One of the major difficulties that a multiple faces is the need to focus in the abuse. It is, in a sense, our identity, and our ticket to validation. I say this as a multiple, not as a therapist. One of the major problems in healing from any long term debilitation, is the intense need to hold on to it. One of the reasons, of course, is that it affords us an opportunity to obtain attention, validation for our pain, and the love and sympathy of others. This is not, in any way a condemnation of that need, for it is the normal human response to a life long experience of invalidation, lovelessness, and abuse. Still, it is important to address this, for if we don't, we will continue drawing
abusers into our lives, and we can never be free of the pain of the past.
This brings to mind a poem, written long ago, by an English poet who's name escapes me.
| "So many a trouble would burst like a bubble and into the waters of Lathe depart, if we didn't so nurse it and daily rehearse it and give it a permanent place in our heart." |
This may seem a little trite when compared to the horrendous abuses we have experienced, and yet, what do you want to be doing for the rest of your life? Do you want to be constantly reliving the pain of the past or do you want to, one day, be happy, joyous and free? There is a choice you know, and the choice is yours.

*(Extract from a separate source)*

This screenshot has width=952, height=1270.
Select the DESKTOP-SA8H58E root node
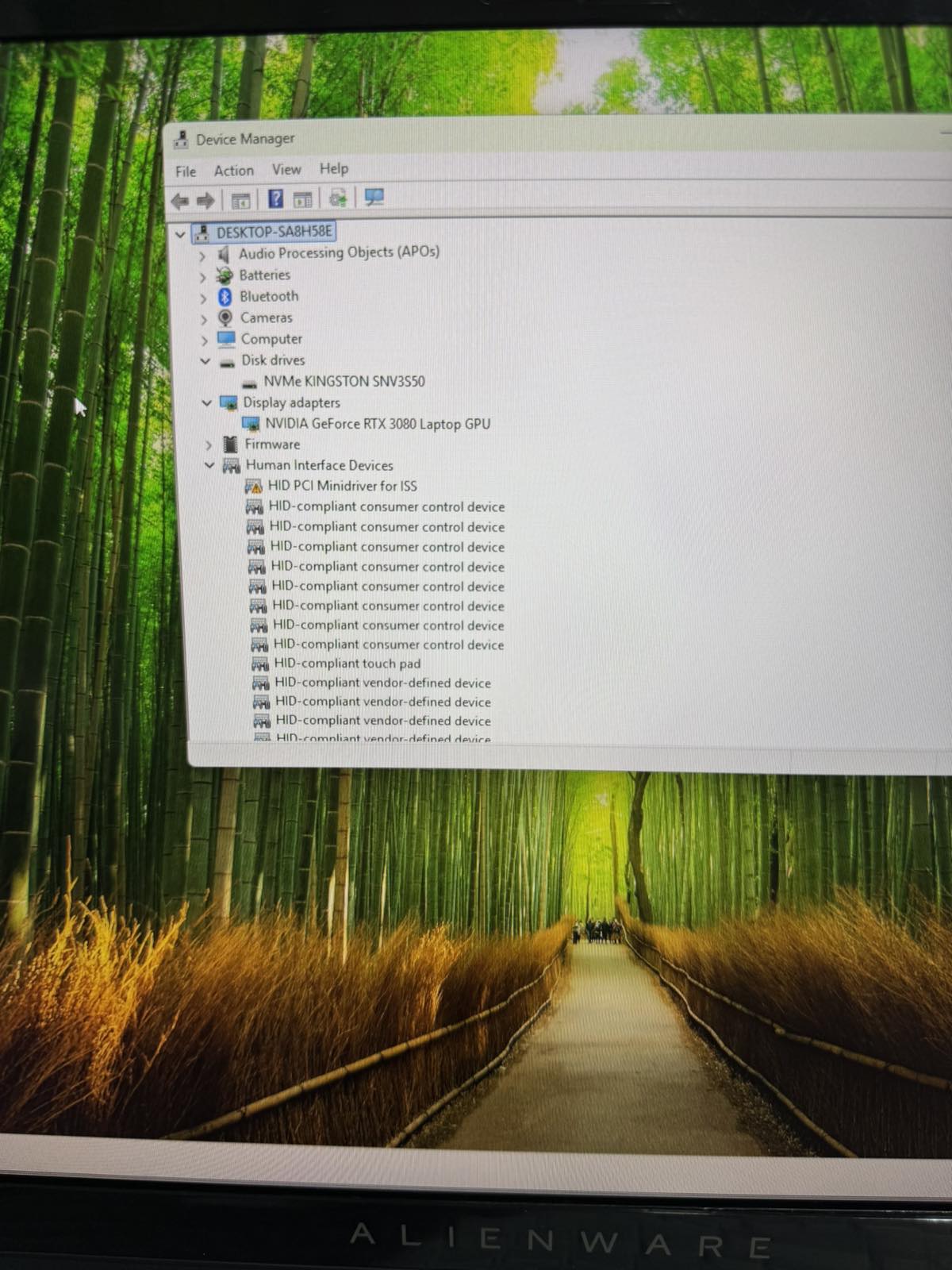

In the beginning, when we first discovered our "multiplicity", it didn't seem as though there were many choices. When our "alters' found a sympathetic ear they would spew forth all their frightening and painful bundles of information, and we thought that we would just go mad, or kill ourselves. We had no control over what they did, and they
did it constantly.
Our counselors and therapists were generally wrapped up in listening to all of the secrets and the horror stories and although they knew we were in pain, seemed powerless to alleviate it in any other way except through drugs. And, many multiples feel as I do, that drugs don't work. Most of the counselors and therapists I found knew nothing of 12 step programs, or if they did, didn't think that they applied to this problem. Even Craig, my first real breakthrough in therapists had no idea that, in sending me to Program for my alcoholism and addiction, he was also assisting me with my MPD. He knows now, and treats other cases like mine accordingly. Unfortunately, most therapists tend to get down and wallow in our pain with us, or they minimize it and drug it.